[Opening Stored data section]

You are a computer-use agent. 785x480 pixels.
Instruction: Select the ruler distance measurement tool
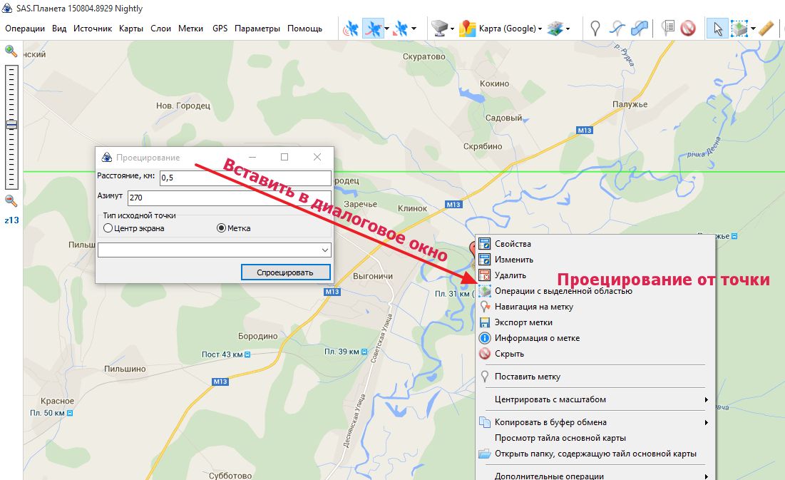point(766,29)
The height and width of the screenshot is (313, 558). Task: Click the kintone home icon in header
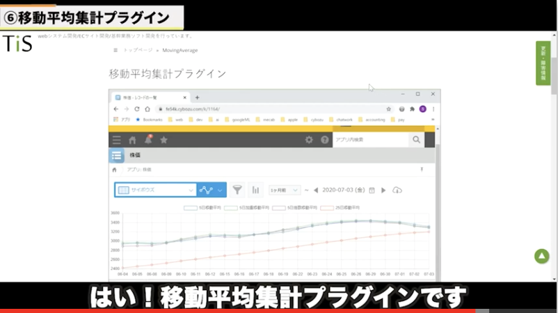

[Closing Stored data section]
[Opening Stored data section]

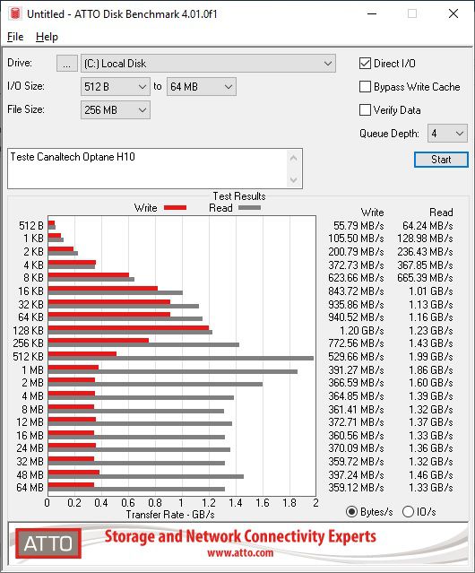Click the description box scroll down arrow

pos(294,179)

[Closing Stored data section]
[Opening Stored data section]

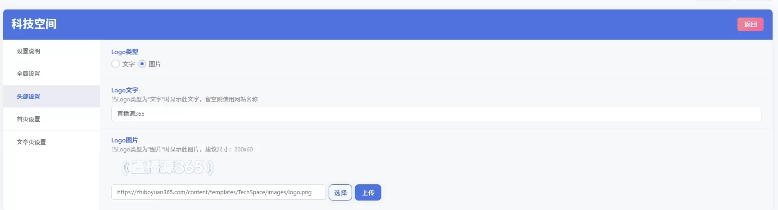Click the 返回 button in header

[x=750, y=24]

[Closing Stored data section]

**Problem requirements:** Keep to the lines above from the line with "Instruction: Select the" to the line with "The height and", and set down exactly those, inclusive, with nothing else and every picture left out.

**Finished task:**
Instruction: Select the ruler distance measurement tool
point(766,29)
The height and width of the screenshot is (313, 558). Task: Click the kintone home icon in header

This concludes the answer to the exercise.